ORIGINAL PIRATE MATERIAL
350BHP LUPO 1.8T-swapped wide-body Volkswagen Lupo from Sweden
Seasoned cartoon fans and enthusiasts of 1990s culture will undoubtedly be familiar with ‘Twenty-Two Short Films About Springfield’, an iconic episode of The Simpsons which aired in ’1996. It was basically a sort of animated twenty-minute interpretation of Pulp Fiction, celebrating an irreverent keenness for randomness and disconnected narrative. And everyone’s favourite bit is the hugely tall man in the tiny car. “Do you find something comical about my appearance when I’m driving my automobile? Everyone needs to drive a vehicle, even the very tall…” Picture that towering gent in his small car, incongruously squished in through force of necessity. Now, imagine instead that the man is an engine. A really shouty one. And the necessity is ‘loads of horsepower’.
That’s the situation we find with this brilliantly unusual Lupo, gleefully piloted by a chap named Stefan Olsson, who knows more about stuffing quarts into pint-pots than the average VW enthusiast. Yes, the car may have a stealthy-ish appearance from afar, but the expanded girth of the bodywork sort of gives the game away. This soberly-painted hatchback is hiding a 1.8T with a lot more power than it left the factory with, and if that doesn’t make you smile from ear to ear then there’s probably something wrong with you. “It all started when I needed a car that could take me to work cheaply,” says Stefan – and how many times have we heard that story before? “I bought this green Lupo 1.4 from a woman who’d been driving her kids about in it, and it served very well for four years as a budget commuter car.” So what happened? “Well, round about that point I saw a clip on YouTube of a Lupo 1.8T,” he grins. “I talked to my friend Christoffer Järleby, who has a workshop called Maskinexperten, and I told him all about the idea I had in my head…”
It’s worth pointing out that this sudden enthusiasm for increased horsepower didn’t come out of nowhere. “I’ve had a lot of fast cars,” he explains. “Cosworths, Audi ur-Quattro, S3, S4, Golf R – but this time I wanted something no-one else had. So we started to modify the Lupo, with the goal of making it 1.8T-powered and road-legal in Sweden.”
"I’m experimenting with a DSG setup right now and I might think about a 4WD Haldex system in the future too”

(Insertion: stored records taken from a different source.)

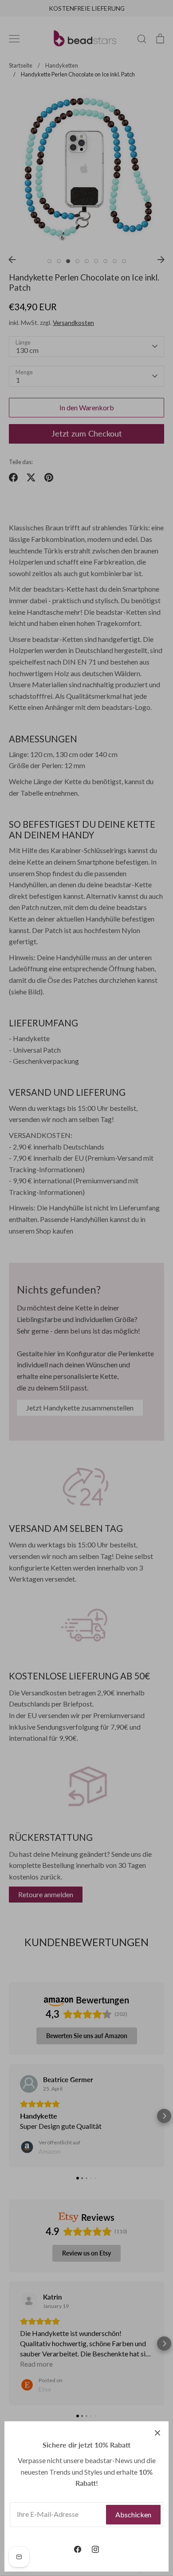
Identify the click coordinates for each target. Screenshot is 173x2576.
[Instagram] (95, 2549)
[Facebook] (77, 2549)
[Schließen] (157, 2432)
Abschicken (133, 2514)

Now, if you’ll forgive us a momentary wander down a tangent, there’s a theory that’s oftabounded in creaky corners of the internet that one day we’re going to run out of songs. ‘There are only so many notes, and so many sequences in which to play those notes,’ these troubled worriers proclaim. ‘We’re already at a saturation point where everything sounds like something that’s come before it – when are we going to reach the point when there just aren’t any more songs to write?’ This is, of course, utter hogwash. Music doesn’t work like that – these cretinous worrywarts are flagrantly disregarding arrangement, context, equipment, mood, method, not to mention nuance, pitch, tone and vibration – there are far too many variables. Sure, the ingredients are all plucked from the same menu, but it’s like saying that one day we’ll run out of great literature because all the words have been used. It’s just nonsense.

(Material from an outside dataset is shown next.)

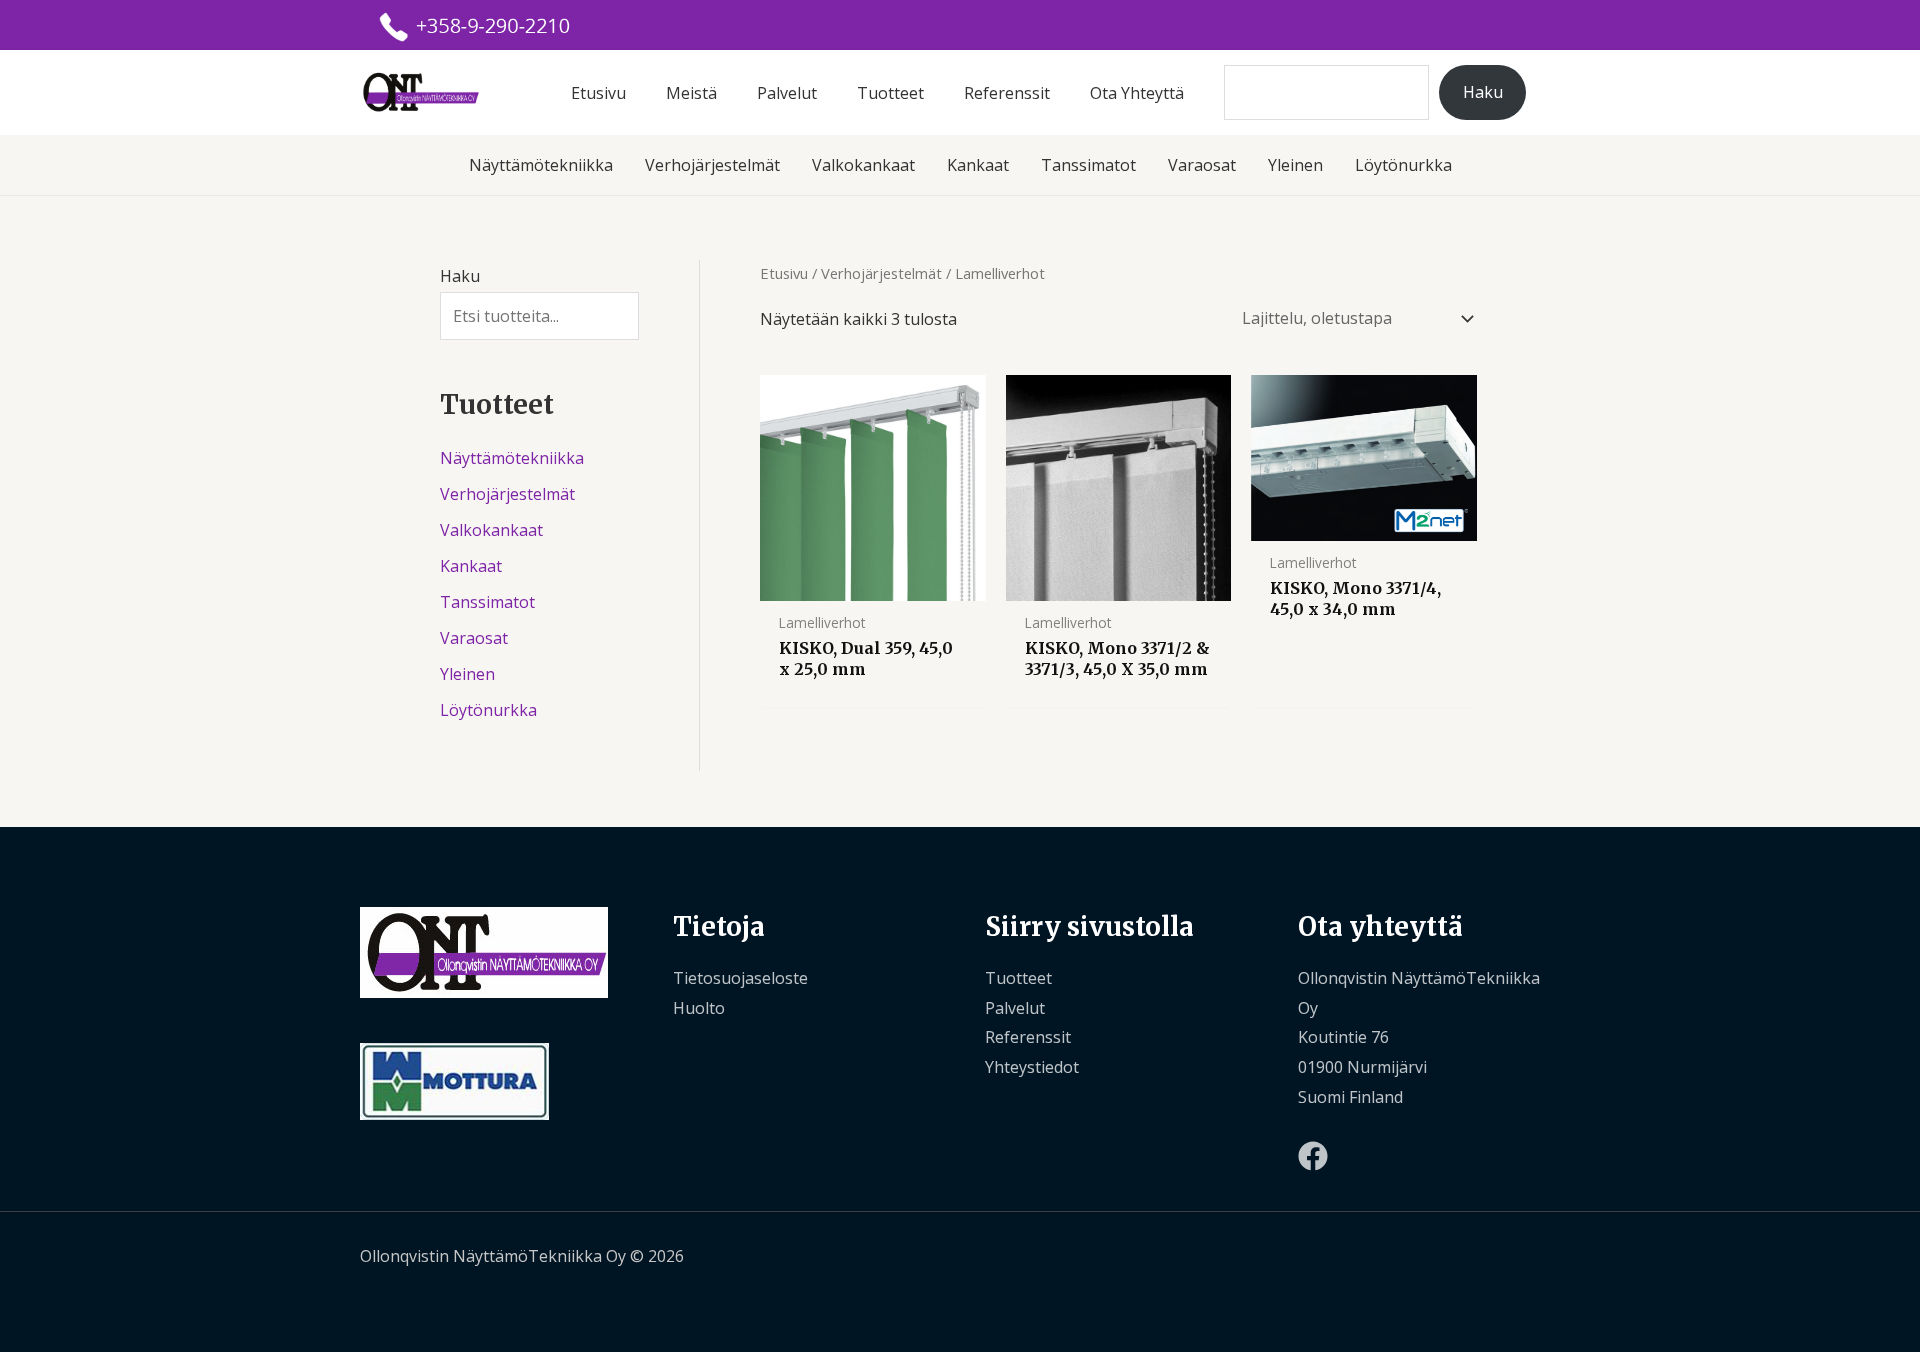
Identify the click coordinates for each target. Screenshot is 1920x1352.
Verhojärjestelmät (712, 165)
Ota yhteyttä (1137, 93)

And so it is with Stefan’s oblique sea-shanty of a Lupo. Sure, people have been tweaking, refining and upgrading this platform for a pretty long time now, but that’s not to say that we’ve seen (or heard) it all before, not by any means. There’s sufficient customisability within the genre that even when you get a car such as the one we see here, which has a fabulously well-stuffed spec sheet that ticks many that’s-the-correct-part boxes, it’s still a unique entity. And a lot of this comes down to Stefan’s day job – he’s a custom boat-builder at place named Rosättra Båtvarv, so it’s safe to say he’s pretty good with his hands.
If he wants to build a car like no-one else’s, that’s precisely what he does. He’s a sort of swashbuckling pirate of modifying, hijacking loot from all across the aftermarket to shove into his own Ibis White treasure chest. Although it wasn’t Ibis White from the beginning…

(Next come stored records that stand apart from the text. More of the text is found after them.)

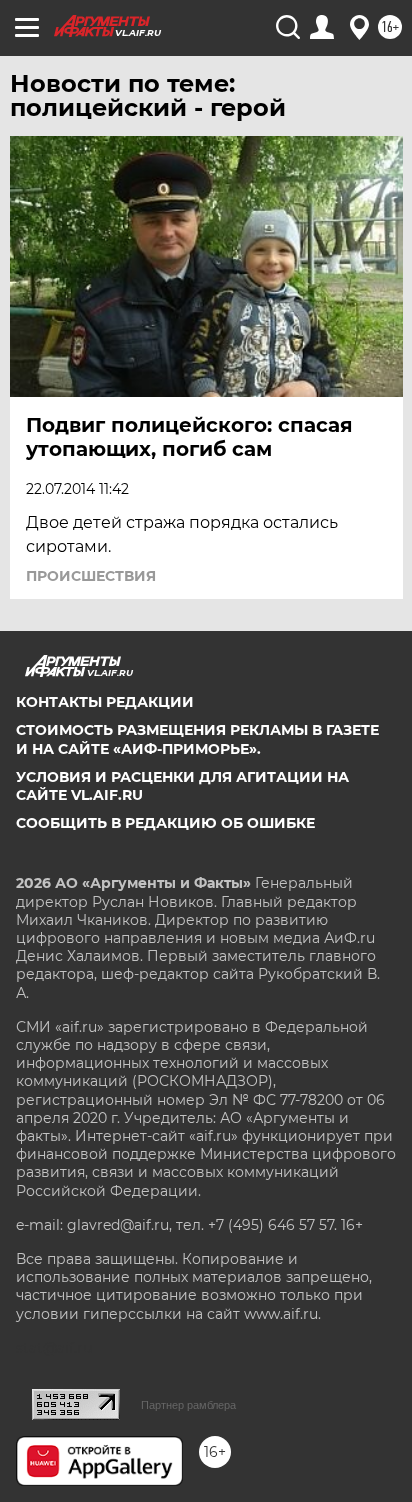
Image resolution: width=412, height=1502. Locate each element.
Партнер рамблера (188, 1405)
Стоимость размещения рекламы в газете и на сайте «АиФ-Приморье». (197, 739)
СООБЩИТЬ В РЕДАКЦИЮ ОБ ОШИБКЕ (165, 823)
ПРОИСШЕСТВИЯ (91, 576)
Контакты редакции (105, 702)
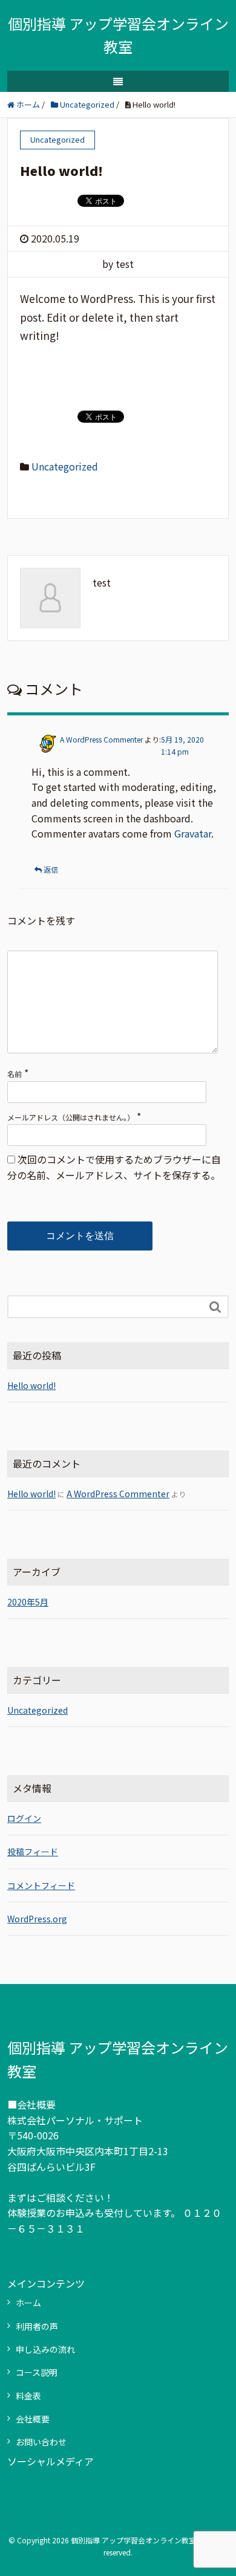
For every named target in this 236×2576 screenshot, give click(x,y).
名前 (14, 1073)
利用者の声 (37, 2326)
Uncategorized (64, 466)
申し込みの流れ (45, 2349)
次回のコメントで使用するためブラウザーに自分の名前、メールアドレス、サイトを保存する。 (114, 1167)
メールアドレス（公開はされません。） (70, 1117)
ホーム (28, 2303)
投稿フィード (32, 1852)
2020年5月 (27, 1602)
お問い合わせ (41, 2442)
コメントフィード (41, 1885)
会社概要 (33, 2419)
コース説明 (36, 2372)
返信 (51, 869)
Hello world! (31, 1385)
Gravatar (192, 833)
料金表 (28, 2396)
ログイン (24, 1818)
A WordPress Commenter (101, 739)
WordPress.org (37, 1919)
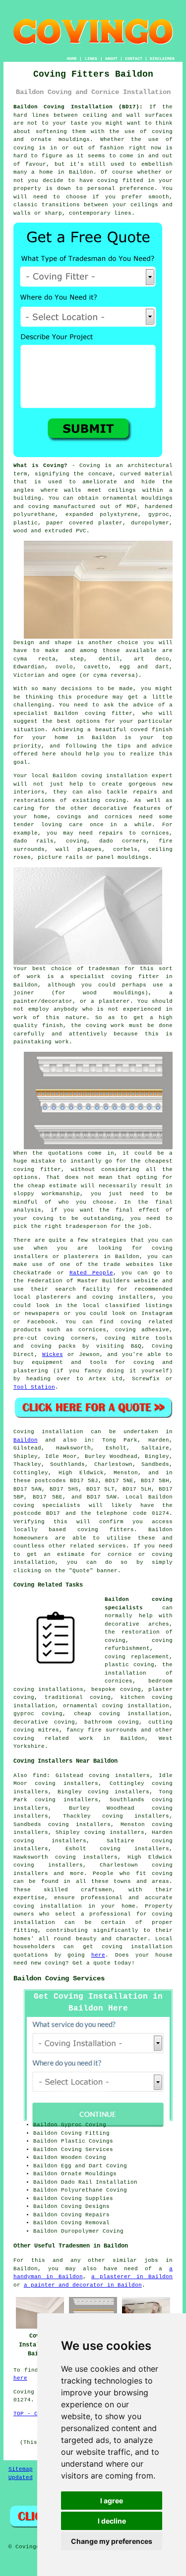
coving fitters (105, 1530)
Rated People (91, 1273)
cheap (36, 1186)
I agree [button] (111, 2500)
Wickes (52, 1355)
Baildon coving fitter (93, 713)
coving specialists (47, 1505)
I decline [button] (112, 2521)
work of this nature (49, 1018)
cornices (155, 833)
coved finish (151, 730)
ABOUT (111, 58)
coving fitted (120, 181)
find (40, 1776)
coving (23, 148)
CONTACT (133, 58)
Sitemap (20, 2469)
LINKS (91, 58)
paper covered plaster (84, 523)
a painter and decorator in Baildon (83, 2285)
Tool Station (34, 1387)
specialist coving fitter (114, 977)
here (98, 1955)
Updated (20, 2478)
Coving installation (48, 1432)
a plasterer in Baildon (132, 2277)
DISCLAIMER (162, 58)
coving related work (53, 1738)
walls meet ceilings (100, 490)
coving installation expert (127, 776)
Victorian (29, 675)
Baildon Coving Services (59, 1978)
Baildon (25, 1440)
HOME (72, 58)
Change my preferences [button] (111, 2541)
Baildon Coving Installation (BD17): (78, 107)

“It took us about a year to build the car up into a road-legal 1.8T runner,” he recalls. “But it was still that ugly green, and largely standard-looking too. So after some traction problems, I decided to make it wider.” Yes, as one does, Stefan simply set about crafting some fatter bodywork so he could expand his track a little and get a broader footprint along with a bit more rubber on the road. Being in the line of work that he is, he knows a thing or two about fabricating stuff to exacting standards, ensuring it has the durability to cope with hard use and a variety of conditions, and the bodywork that’s resulted here gives the previously cutesy Lupo an aggressive profile, kind of like a baby Integrale. Its retro box arches, 80mm wider than stock, have a touch of the E30 M3 and ur-Quattro about them too, and the aesthetic is a true one-off – although it doesn’t have to be! Stefan says he’s kept all the moulds from the kit, so if you’ve got a Lupo that needs angrying up then you can message him through Instagram (username: @stefan7199) and he might be happy to sort you out.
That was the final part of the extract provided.